## [Your goal]
Omit all pictures, then retype exactly the lines from the one that contains "You are a GUI" through the end of the listing.

## [Records supplied]

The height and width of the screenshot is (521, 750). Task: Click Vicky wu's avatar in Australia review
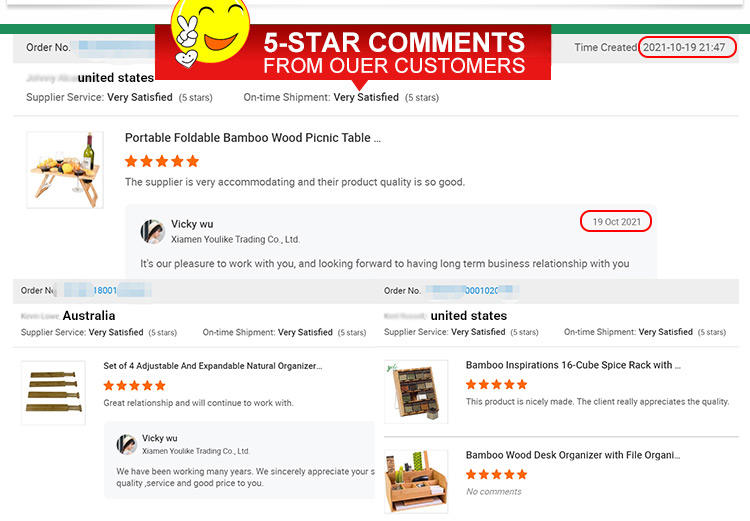(x=127, y=444)
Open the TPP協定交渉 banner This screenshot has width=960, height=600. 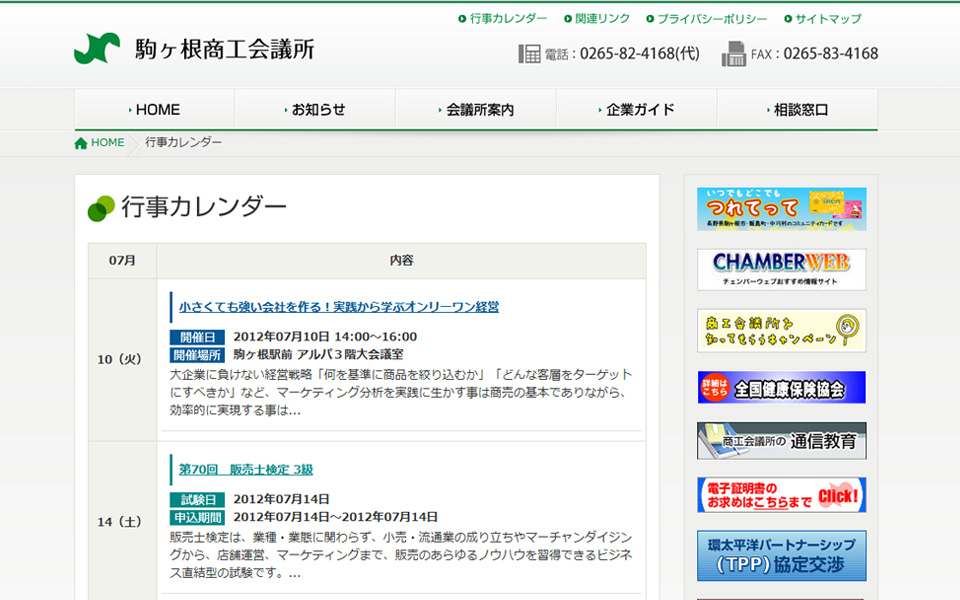(x=781, y=555)
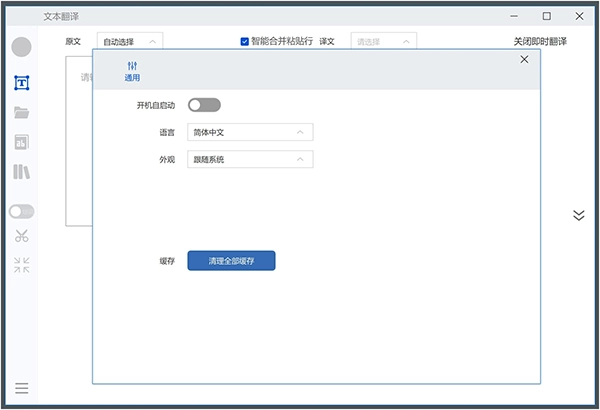This screenshot has height=410, width=600.
Task: Click the 清理全部缓存 button
Action: (x=231, y=260)
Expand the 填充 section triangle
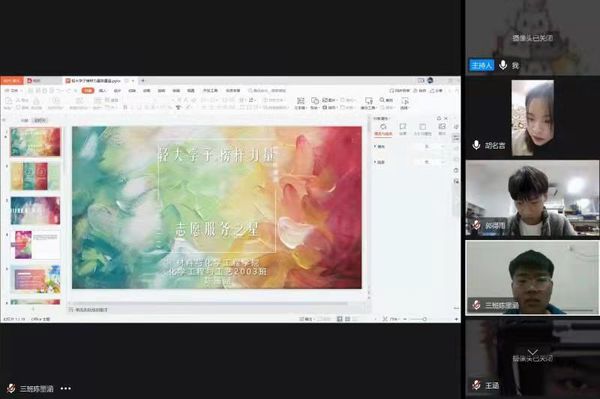The width and height of the screenshot is (600, 399). [375, 147]
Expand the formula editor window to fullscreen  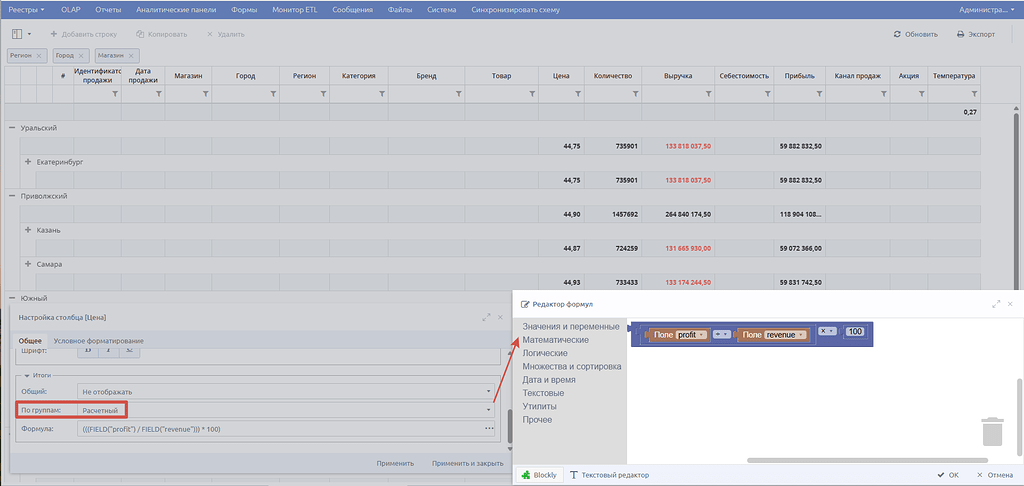996,304
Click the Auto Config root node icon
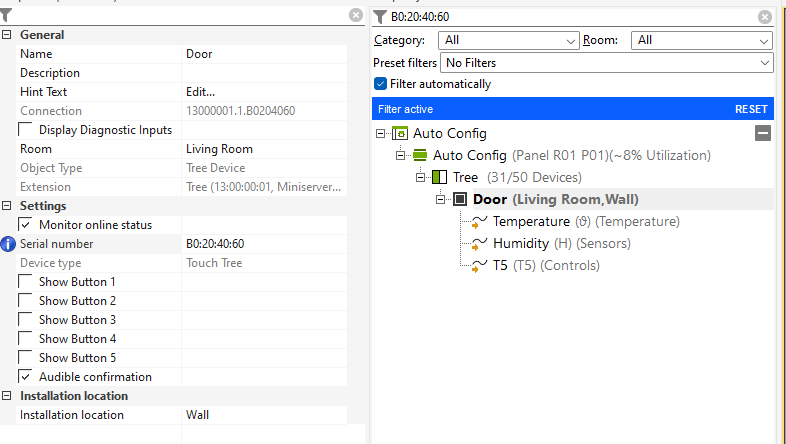Viewport: 786px width, 444px height. click(400, 133)
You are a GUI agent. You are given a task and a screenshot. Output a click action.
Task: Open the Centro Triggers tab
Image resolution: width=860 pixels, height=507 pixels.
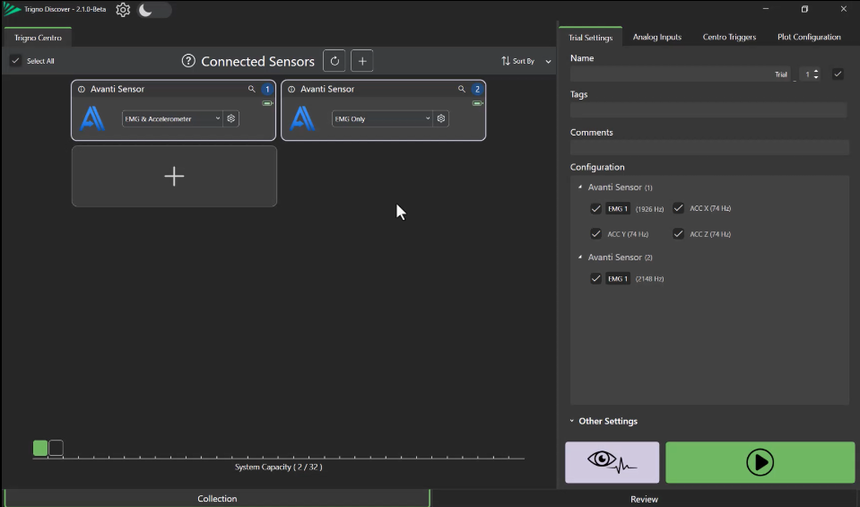coord(729,37)

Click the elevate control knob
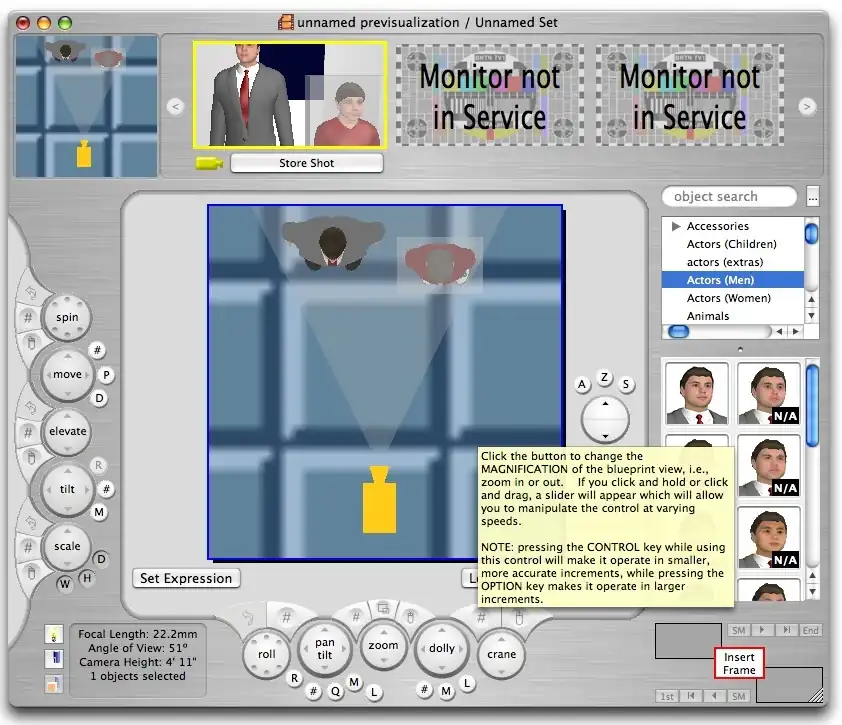(67, 431)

## [Written response]
You are a GUI agent. You are given a task and a screenshot. Output a click action.
Task: Open the Centro Triggers tab
Image resolution: width=860 pixels, height=507 pixels.
coord(729,37)

Click the elevate control knob
(67, 431)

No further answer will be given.